MADRID – There are no easy choices for women who present with mood disorders during pregnancy – or for the physicians who treat them.
The decision to treat prenatal depression or anxiety is not to be taken lightly, but often must be considered, despite a relative dearth of data supporting or refuting drug safety during pregnancy, Dr. Shari I. Lusskin said at the conference.
“There are data, but not great data,” said Dr. Lusskin, director of reproductive psychiatry at the NYU Langone Medical Center, New York. “We will never have 10,000 patients taking medication compared to 10,000 not taking it, compared to a control group that is not depressed or anxious, nor will we have years of follow-up data on their children.”
The data that do exist are mostly comprised of case series, which are small and lack controls. “When you see a negative study [about the effect of treating mental disorders in a pregnant woman], keep in mind that there is often a lack of information about the mother's diagnosis. Reports of smoking and substance abuse are notoriously unreliable,” and can't be accounted for in the results, she said. “We also know nothing about the mother's body mass index, which is associated with many fetal complications that have nothing to do with drug exposure. And different studies use different comparison scales – you can't compare apples and oranges.”
The biggest exception is sodium valproate, an anticonvulsant also used to treat mood disorders, Dr. Lusskin said. The ongoing Neurodevelopmental Effects of Antiepileptic Drugs (NEAD) study has found in utero exposure to be associated with an increase in birth defects, and with cognitive problems in 3-year-olds whose mothers took it during pregnancy.
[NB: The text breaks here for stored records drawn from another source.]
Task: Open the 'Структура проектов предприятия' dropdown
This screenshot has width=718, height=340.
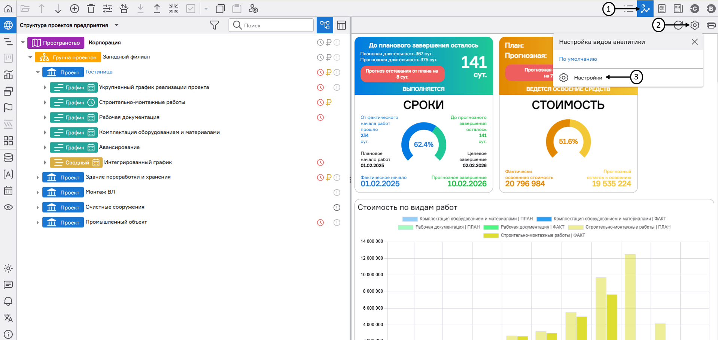Action: point(116,25)
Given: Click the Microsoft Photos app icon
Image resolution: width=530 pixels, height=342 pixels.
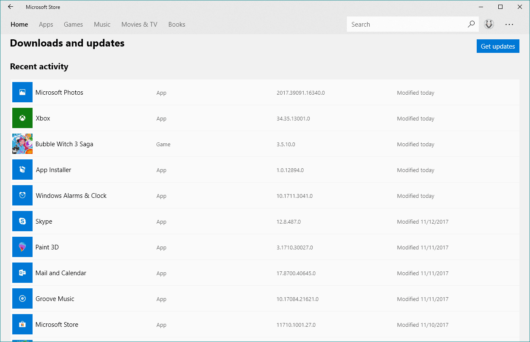Looking at the screenshot, I should [22, 92].
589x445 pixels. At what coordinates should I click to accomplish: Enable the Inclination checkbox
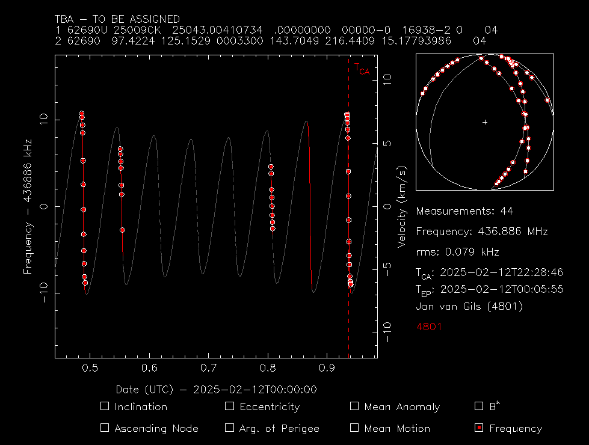[x=105, y=407]
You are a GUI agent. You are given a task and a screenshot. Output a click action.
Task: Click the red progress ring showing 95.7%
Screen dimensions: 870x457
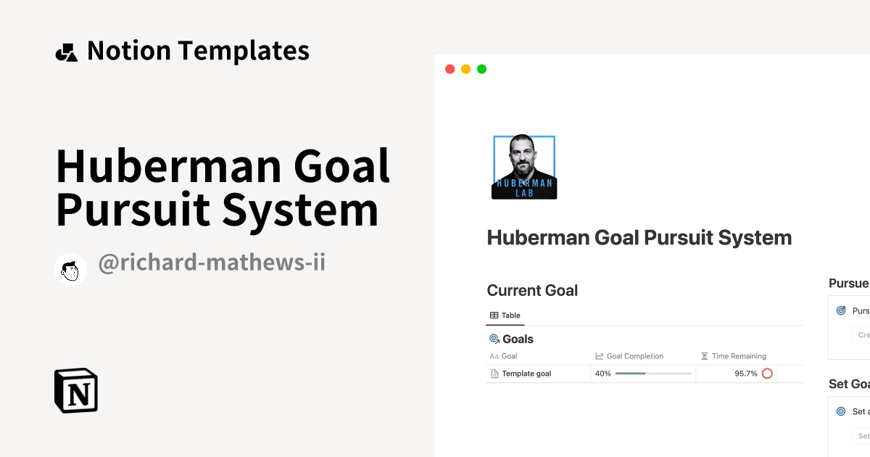[x=769, y=373]
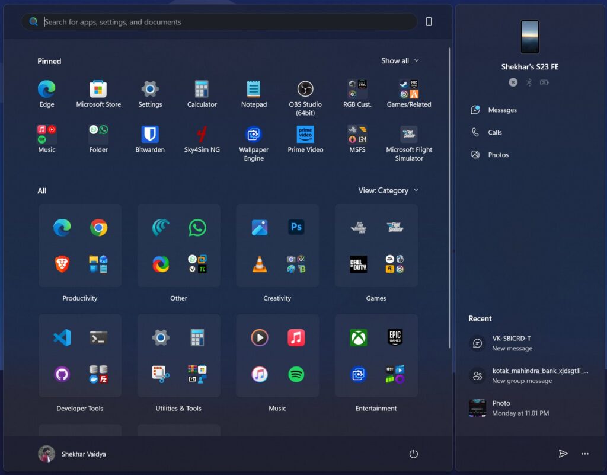View Photos from Shekhar's S23 FE
This screenshot has height=475, width=607.
(498, 155)
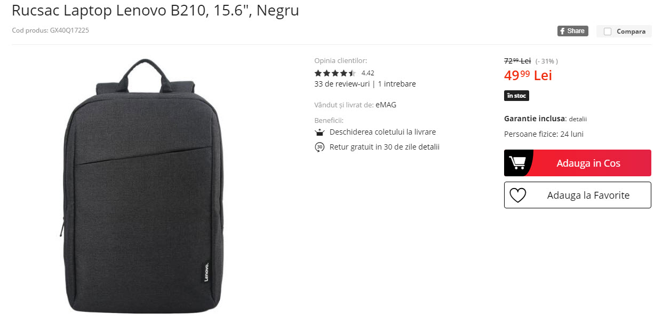Image resolution: width=662 pixels, height=320 pixels.
Task: Open warranty detalii link
Action: [578, 119]
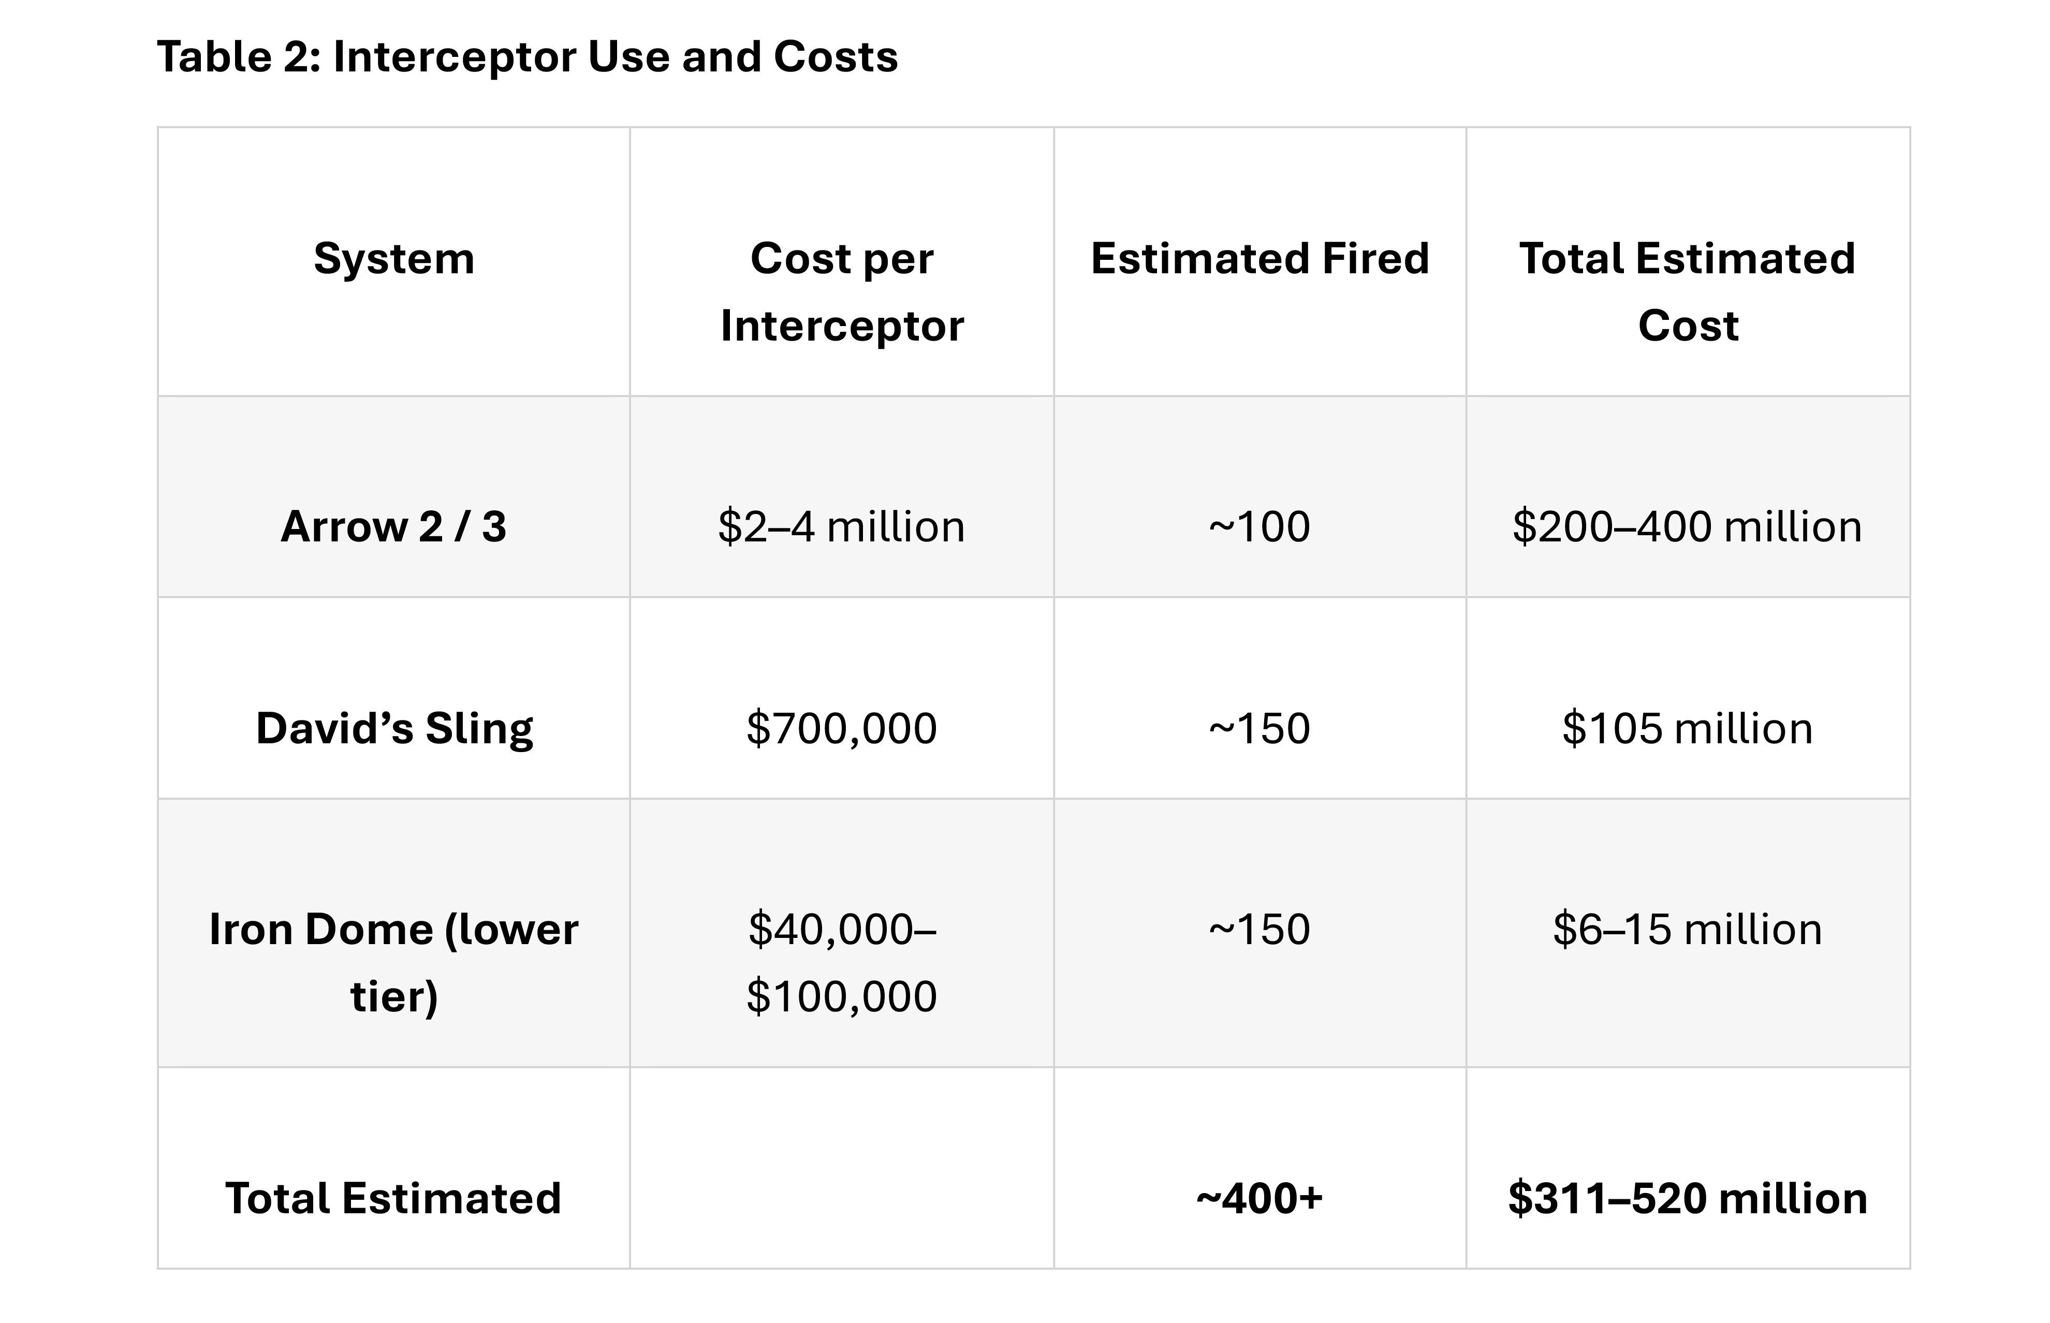This screenshot has width=2050, height=1323.
Task: Select the 'System' column header
Action: tap(394, 259)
The uncertainty of treatment leaves pregnant women and their physicians to weigh the risks of psychotropic medications against the risks of untreated mood disorders. “There is no such thing as nonexposure,” Dr. Lusskin said. If the mother is not treated, “the fetus is going to be exposed to the mother's illness, which can create phenotypic changes with lifelong effects. If the mother is treated inadequately, the fetus will be exposed to both the effects of the illness and the medication. And if the mother is treated to remission, with the medication titrated to her response, medication exposure can be at least limited,” while the new mother becomes healthy enough to give her baby the best possible care.
The biggest barrier to treating mental illness during pregnancy is fear of fetal harm: teratogenicity, neonatal complications from drug exposure, and long-term neurodevelopmental effects. But these risks must be considered in light of real world experience – not just based on numbers from a study, Dr. Lusskin said. “Any risk of impairment has to be compared to the background risk of a birth defect, which is is 2%–4%. If a drug increases this risk in a clinically meaningful way, it has to be over and above this background rate.”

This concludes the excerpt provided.